For the first round, a participant’s swimsuit must be a plain black two-piece. The swimsuit for the second round is usually a full-suit and can be any colour.
This is the morning show and is followed by a short break before the evening show.
“You have two swimsuit rounds again,” says Carver, explaining the evening show. “But your two piece this time came be coloured and you can wear tons of jewelry.”
Fitness competitions only have one swimsuit round in the evening show and each participant must have a short fitness routine.
“You have a certain requirement of strength poses, flexibility poses, and certain poses which show off your muscularity,” says Carver. “Then [you] incorporate it into something entertaining to watch.”
Carver says she did not become interested in body building until after graduating from high school.
“I had been active for most of my life and when I left high school I kind of went through a period where I wasn’t very active,” says Carver. “I wanted to get back to the gym and to get back in shape.”
She began training with a friend who used to body build and then started researching figure and fitness.
“I just kind of fell in love with the training,” Carver says with a shrug.
She moved to Vancouver to study graphic design and signed up at a gym where she saw a poster of a woman offering help preparing for a figure and fitness show.
“She helps with your training, your nutrition, your dieting going into a show, what your suit should look like, proper fitting, proper shoes and how to do the poses,” Carver says.
Carver participated in the Sandra Wickham Fall Classic, her first figure competition, in 2007 and says she “really loved it.”
Being involved in such a demanding sport has had an impact on her life, she says.
“It’s sorta a life-style change; the way you eat, your priorities in life, everything’s just sorta changes,” says Carver.
She says that she had trouble going out with friends because of her strict diet. Carver says that three weeks before a competition she was only eating 1600-1700 calories a day.

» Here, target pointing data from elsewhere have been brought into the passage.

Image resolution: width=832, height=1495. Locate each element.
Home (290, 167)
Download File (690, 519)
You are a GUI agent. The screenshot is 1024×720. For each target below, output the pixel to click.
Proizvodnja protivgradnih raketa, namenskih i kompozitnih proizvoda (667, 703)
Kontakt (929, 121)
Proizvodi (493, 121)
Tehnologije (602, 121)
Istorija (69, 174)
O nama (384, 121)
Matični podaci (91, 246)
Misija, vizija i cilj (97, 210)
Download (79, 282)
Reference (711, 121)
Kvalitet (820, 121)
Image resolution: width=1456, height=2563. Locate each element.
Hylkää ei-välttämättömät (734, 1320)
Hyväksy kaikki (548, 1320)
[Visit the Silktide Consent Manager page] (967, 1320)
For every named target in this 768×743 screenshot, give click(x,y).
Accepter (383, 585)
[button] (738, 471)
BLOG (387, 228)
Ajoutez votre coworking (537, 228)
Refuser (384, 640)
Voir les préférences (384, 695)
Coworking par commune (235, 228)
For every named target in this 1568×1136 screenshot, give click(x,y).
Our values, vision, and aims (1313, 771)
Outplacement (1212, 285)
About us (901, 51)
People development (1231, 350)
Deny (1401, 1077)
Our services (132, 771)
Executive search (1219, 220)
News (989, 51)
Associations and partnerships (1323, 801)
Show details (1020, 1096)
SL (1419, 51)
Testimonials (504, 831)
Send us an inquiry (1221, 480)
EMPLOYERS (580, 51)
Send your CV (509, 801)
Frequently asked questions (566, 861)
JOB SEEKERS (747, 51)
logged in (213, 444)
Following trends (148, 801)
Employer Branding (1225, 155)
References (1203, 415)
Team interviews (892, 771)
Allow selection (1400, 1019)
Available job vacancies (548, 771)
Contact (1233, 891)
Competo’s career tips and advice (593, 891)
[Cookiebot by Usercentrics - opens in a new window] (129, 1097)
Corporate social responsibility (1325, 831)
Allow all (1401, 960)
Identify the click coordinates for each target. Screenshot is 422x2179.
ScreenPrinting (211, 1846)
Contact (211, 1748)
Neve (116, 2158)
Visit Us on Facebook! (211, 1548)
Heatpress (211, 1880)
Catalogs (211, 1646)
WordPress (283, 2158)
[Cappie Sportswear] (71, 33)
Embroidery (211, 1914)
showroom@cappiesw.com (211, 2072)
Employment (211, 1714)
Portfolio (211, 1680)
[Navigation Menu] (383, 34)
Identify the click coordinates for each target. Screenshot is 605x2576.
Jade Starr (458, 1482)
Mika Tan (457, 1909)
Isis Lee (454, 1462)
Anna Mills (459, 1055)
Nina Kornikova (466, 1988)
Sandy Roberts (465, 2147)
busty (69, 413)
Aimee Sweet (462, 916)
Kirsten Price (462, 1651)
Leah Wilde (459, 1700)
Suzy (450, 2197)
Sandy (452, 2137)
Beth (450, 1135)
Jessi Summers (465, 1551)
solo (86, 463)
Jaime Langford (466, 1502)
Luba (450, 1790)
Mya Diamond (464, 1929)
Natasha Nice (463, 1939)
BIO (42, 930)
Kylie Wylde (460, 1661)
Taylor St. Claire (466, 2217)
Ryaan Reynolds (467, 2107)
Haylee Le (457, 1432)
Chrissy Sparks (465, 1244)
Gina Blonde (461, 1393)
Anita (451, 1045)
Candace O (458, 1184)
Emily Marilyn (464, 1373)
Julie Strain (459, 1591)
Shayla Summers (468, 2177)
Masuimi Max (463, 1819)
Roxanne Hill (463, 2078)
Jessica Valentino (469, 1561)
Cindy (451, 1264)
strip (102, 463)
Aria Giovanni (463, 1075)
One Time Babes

“It got the point, when I was dieting, that I couldn’t sit in movie theatres,” Carver says. “All you can hear is everyone eating popcorn and you can’t eat popcorn; I found it too distracting.”
Not only did she have to deal with the personal struggles of her sport, but Carver says she also encountered negative attitudes towards women who body build.
“There’s a definite stigma attached to women who weight train,” Carver says. “A few guys think it’s sexy that a girl is strong, but most think it’s gross and that girls should only go to the gym to lift girly weights and ‘look nice’.”
Carver says that she is not embarrassed when people ask her about her sport.
“I like it when I guy asks me how much I can bench and I can out bench him. It just makes me feel good,” she jokes.
She says she refuses to let negative attitudes dissuade her from weight training.
“I enjoy it and it’s my thing,” she says. “It’s like any other sport that you’re dedicated to one hundred per cent and it doesn’t really matter what other people think of you.”


Strength training for women is truly underrated. I’ve loved lifting since I was in high school competing in volleyball, track and field events. There’s nothing quite like the feeling you get when you’ve lifted more than you ever thought you could, when you can do more than one pull-up (let alone 50) and when you feel great after sprinting to catch the bus. it’s liberating, empowering and fun; not to mention you burn calories when at rest when you regularly train.
I think if more women didn’t worry about “getting huge” (which is impossible w/out steroids) and realized all of the positive benefits of strength training they would be hard to keep out of the gym and away from the free weights! With great fitness role models like Cathe Friedrick and Sharon Mann I think this will happen more and more.